Outra questão que precisa de uma reflexão atenciosa: Será mesmo que nessas circunstâncias trágicas, o show tem que continuar?

Um dos mais nobres sentimentos humanos, considerados para muitos como a palavra da década, é a empatia.

Será que é possível continuar pulando, dançando, cantando e extravasando a alegria de Momo tendo ao seu lado vítimas sendo socorridas?

Será que é possível continuar pulando, dançando, cantando e extravasando a alegria de Momo tendo ao seu lado vítimas sendo socorridas?

O regulamento da Liga Independente das Escolas de Samba do RJ (LIESA-RJ) não permite a interrupção do desfile nessas situações. O que vimos então foram socorristas com severas dificuldades no atendimento aos feridos e até mesmo as ambulâncias tendo barreiras humanas para acessar os locais do acidente.

Isso é Surreal!  É uma prova da banalização do valor da vida humana. A solidariedade cedeu lugar a insensatez da luxúria.

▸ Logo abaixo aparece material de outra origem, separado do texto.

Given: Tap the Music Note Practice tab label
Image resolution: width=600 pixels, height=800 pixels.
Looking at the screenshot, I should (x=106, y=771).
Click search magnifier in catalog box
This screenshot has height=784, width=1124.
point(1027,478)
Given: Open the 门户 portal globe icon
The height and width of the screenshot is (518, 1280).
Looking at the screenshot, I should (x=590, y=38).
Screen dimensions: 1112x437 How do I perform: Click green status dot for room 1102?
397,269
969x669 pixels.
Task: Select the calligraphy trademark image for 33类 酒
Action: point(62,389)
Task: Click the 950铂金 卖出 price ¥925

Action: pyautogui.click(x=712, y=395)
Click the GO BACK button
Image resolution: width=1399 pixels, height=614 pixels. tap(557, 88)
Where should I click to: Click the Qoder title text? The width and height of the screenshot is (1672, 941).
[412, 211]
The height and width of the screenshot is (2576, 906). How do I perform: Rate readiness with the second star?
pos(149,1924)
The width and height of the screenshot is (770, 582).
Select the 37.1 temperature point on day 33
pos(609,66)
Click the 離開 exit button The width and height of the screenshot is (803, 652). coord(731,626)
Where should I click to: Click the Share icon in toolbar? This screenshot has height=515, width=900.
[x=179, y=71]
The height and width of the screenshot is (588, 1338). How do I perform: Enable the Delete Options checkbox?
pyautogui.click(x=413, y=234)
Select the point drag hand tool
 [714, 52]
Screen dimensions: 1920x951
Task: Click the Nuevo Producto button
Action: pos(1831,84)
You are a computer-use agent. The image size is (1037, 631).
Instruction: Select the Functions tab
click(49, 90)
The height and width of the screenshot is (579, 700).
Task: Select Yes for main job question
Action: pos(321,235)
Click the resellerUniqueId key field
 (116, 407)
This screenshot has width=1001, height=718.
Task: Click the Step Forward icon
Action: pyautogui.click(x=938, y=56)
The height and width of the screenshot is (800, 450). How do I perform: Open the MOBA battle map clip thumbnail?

Em época de relações líquidas, como diria Bauman, temos também a Compaixão Líquida, que se esvai priorizando o consumo e sua teia, típico da Sociedade do Espetáculo, segundo Debourd.

Sem dúvida alguma a precariedade, o amadorismo e a insensibilidade dos gestores não podem tornar-se os destaques da festa.

Já está mais que na hora de que a segurança em eventos seja a protagonista e não algo renegado, que fique em segundo plano ou sequer apareça.

O momento é de oferecer toda solidariedade as vítimas e apurar com rigor os acontecimentos dramáticos, mapear as vulnerabilidades, fomentar novas atitudes e implantar realmente uma nova cultura preventiva, e não reativa, na qual a Segurança realmente seja hour-concours e integrante insubstituível do Carnaval nos quatro cantos do país, já que vimos ocorrências diversas do Oiapoque ao Chuí, como multidões desamparadas com ausência de disciplina, comércio ilegal de alimentos e bebidas, trios impactados pelo choque com as redes elétricas, depredações de patrimônios públicos e privados… isso sem falar na ausência de educação, mas isso é para outro post…

Segurança em Eventos. Não dá para Ficar Sem!

Isso não é uma pergunta é uma afirmação de quem labuta na área há mais de 25 anos e que já presenciou e coordenou inúmeros projetos, demonstrando que é possível sim, basta ser responsável e querer! Não há enredo e nem quesito mais importante que a vida das pessoas… e isso não deveria ser uma fantasia!

 

Andréa Nakane é  professora da UMESP, Relações Públicas e autora do livro Segurança em Eventos. Não dá para Ficar Sem!